Burnley, Norwich and Watford are pretty much where you would expect them to be with maybe only Brentford and Brighton as this term’s Premier League over achievers.
To Benjamin Franklin’s dictum that “nothing can be certain except death and taxes”, we should surely now add “and bizarre decisions by football club directors”.
By Dave Bowler
I doubt that this time last week there were many supporters were mining the betting markets at slot online to get a price on Sean Dyche being the next manager sacked in the Premier League, but Burnley decided that, with eight games to go, it was time to change the man who has done more than anyone to establish them in the top flight, against all the odds, on a comparatively tiny budget. More than that, if Burnley should take the drop this term, who better than Dyche to bring them back up, something he has done twice before?
With seven games to go following Sunday’s draw at West Ham, Burnley certainly aren’t out of the fight, but if their board is going to rely on the largely mythical idea of “new manager bounce” to save them, it suggests they are devoid of ideas and that Dyche might be well out of it.
After all, changing managers at Everton, Norwich and Watford, twice, hasn’t been conspicuously successful has it, and you could throw Aston Villa into that mix too. It’s almost as if the most important thing is how good your players are and how you spend on them…
On the basis of that, Burnley, Norwich and Watford are pretty much where you would expect them to be with maybe only Brentford and Brighton as this term’s over achievers. Everything else is pretty much panning out the way you would expect it based on the way the money has been spent.

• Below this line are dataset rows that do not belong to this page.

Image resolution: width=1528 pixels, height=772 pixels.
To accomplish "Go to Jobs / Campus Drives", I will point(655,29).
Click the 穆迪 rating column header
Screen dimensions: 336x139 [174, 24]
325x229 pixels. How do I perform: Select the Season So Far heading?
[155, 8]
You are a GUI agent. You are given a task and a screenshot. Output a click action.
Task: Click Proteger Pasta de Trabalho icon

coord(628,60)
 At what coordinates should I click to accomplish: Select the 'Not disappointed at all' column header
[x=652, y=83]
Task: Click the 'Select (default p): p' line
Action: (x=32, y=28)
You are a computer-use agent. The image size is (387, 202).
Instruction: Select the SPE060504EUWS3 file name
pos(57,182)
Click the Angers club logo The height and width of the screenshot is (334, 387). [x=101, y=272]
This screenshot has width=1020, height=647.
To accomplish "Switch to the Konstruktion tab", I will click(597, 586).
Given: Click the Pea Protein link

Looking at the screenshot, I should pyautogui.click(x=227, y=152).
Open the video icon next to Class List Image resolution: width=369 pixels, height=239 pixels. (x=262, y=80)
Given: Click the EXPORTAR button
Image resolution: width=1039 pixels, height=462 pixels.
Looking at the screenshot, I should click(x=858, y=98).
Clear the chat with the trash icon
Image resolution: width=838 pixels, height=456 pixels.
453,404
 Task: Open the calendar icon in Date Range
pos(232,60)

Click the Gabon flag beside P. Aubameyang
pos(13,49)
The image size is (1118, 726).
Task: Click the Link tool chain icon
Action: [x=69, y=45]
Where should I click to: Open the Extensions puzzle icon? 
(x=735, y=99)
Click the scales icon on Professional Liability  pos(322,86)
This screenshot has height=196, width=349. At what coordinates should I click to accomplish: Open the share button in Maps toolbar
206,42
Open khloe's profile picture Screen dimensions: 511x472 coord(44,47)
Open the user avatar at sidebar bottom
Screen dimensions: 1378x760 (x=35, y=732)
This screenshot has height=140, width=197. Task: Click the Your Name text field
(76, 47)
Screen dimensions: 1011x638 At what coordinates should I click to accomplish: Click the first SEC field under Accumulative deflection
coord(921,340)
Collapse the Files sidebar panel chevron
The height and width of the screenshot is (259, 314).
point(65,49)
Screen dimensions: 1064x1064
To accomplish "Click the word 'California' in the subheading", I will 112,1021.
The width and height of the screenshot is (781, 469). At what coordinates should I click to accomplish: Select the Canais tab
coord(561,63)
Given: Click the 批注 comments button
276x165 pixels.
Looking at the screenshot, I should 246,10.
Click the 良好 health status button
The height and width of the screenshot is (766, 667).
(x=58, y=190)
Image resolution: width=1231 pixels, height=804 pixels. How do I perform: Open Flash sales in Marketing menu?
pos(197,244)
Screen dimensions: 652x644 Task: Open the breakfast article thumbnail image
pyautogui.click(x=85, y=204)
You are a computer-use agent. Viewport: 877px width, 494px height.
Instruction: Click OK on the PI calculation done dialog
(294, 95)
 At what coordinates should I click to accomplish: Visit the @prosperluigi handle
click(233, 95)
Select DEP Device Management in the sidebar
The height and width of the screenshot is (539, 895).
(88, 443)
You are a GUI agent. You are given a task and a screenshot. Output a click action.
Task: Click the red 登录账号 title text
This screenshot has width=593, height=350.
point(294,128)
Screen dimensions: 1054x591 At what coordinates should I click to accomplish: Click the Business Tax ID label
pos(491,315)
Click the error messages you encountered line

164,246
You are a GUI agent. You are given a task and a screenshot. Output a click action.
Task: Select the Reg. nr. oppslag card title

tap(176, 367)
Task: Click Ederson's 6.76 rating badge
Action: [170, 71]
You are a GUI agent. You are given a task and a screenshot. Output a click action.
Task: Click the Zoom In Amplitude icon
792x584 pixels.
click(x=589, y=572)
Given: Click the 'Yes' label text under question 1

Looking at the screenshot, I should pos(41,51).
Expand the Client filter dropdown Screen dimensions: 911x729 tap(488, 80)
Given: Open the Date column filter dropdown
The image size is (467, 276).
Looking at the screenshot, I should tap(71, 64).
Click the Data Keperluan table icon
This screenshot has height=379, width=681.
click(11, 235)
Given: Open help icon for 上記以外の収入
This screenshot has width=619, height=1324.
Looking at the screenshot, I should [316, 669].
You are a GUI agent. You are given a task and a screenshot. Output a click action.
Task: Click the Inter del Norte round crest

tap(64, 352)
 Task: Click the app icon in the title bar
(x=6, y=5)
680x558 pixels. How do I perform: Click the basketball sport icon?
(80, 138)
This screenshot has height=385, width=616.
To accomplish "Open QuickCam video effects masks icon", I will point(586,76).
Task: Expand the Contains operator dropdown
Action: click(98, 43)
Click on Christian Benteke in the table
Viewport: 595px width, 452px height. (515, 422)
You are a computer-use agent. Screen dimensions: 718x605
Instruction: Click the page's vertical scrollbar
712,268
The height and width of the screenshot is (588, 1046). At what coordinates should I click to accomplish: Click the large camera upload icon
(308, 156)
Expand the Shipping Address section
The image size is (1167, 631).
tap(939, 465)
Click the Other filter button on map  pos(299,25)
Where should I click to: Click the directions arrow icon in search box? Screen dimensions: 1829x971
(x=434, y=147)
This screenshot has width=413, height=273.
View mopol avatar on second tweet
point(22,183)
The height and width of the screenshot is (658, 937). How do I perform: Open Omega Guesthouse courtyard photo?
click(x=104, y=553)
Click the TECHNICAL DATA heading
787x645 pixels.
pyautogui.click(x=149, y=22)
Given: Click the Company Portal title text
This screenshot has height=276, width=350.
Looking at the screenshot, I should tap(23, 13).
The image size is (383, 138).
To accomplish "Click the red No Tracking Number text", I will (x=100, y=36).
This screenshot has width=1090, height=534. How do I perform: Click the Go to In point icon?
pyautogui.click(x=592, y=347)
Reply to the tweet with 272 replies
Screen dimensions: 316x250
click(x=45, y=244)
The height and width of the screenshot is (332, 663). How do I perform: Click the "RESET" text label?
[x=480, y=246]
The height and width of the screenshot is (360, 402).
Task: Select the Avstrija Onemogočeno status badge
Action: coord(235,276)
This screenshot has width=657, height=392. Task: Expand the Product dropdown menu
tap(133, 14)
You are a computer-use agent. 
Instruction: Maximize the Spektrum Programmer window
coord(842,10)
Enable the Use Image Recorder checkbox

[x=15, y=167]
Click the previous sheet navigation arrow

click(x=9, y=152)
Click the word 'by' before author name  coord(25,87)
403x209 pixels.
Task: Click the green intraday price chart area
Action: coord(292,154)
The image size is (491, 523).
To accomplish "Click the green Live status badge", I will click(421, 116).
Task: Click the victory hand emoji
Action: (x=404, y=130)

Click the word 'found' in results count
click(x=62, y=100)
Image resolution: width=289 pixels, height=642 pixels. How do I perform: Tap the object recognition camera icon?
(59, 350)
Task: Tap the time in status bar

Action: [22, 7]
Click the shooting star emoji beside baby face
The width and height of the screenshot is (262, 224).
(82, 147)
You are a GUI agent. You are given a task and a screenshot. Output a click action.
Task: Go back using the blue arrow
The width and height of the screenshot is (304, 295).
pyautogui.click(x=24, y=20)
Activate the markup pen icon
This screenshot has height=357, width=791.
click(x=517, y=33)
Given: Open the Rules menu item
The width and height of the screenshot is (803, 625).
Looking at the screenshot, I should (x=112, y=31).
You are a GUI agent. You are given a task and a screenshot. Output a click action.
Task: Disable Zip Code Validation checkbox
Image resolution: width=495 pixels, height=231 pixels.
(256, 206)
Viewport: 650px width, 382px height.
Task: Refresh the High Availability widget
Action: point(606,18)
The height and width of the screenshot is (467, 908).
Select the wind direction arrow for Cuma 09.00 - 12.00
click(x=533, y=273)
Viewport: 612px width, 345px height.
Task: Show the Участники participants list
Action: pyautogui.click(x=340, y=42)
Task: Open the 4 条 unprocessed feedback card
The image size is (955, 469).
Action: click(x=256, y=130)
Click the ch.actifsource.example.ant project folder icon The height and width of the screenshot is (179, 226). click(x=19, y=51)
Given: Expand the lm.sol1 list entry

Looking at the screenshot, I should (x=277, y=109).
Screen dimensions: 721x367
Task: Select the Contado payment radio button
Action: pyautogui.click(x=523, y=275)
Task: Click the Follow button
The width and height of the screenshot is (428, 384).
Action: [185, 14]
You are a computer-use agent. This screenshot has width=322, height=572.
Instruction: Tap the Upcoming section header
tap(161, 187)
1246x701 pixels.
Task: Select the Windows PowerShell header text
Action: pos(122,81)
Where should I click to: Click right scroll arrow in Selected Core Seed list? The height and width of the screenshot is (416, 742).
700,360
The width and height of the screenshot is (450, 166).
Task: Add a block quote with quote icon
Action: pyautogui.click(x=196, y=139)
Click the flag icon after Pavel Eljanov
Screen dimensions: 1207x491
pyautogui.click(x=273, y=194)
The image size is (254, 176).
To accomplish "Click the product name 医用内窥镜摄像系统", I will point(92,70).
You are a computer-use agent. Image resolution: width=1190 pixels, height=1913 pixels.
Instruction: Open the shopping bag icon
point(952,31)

That’s true even as far as the FA Cup goes, the competition which the big clubs to give fringe players a run out, and yet still manage to reach the latter stages without breaking sweat. That fringe player thing didn’t go overly well for Pep Guardiola over the weekend, sub – as in sub-standard – keeper Steffen presenting Liverpool with a goal to make it 2-0 early on and effectively kill the tie stone dead.
Chelsea followed Liverpool into the final the following day, essential for Thomas Tuchel’s team since the FA Cup now represents their only hope of salvaging some silverware from a miserable campaign, on and off the field. Although Crystal Palace were still in the mix at half-time, Chelsea upped it a gear after the break and cruised past them to set up yet another clash of the big teams in what used to be referred to as the season’s showpiece.
Inevitability has rather robbed the final of that status in recent times – Chelsea are there for the fifth time in six seasons, while only Leicester City and Watford have pierced the big six’s domination of those six finals. You get what you pay for…
Or do you? Its symptomatic of the state of shambles that surrounds the once mighty Manchester United that there’s apparently no agreement about that either. Clearly Harry Maguire and Paul Pogba are proving to be less than value for money at present, but the controversy seems to surround Cristiano Ronaldo, and whether or not he is good for the team. Which seems a slightly odd question given he’s just scored his second hat-trick in three games.
The debate appears to be around whether Ronaldo works hard enough for the team, can he be part of the press at the venerable age of 37? Norwich manager Dean Smith, on the receiving end of those latest Ronaldo goals, appeared to have the best answer. “I told my players at half-time, if you score me 20 goals and give me 15 assists, you wouldn’t need to press as much.”
You do get what you pay for. Equally, there’s no sense using an Aston Martin as an Amazon delivery van is there?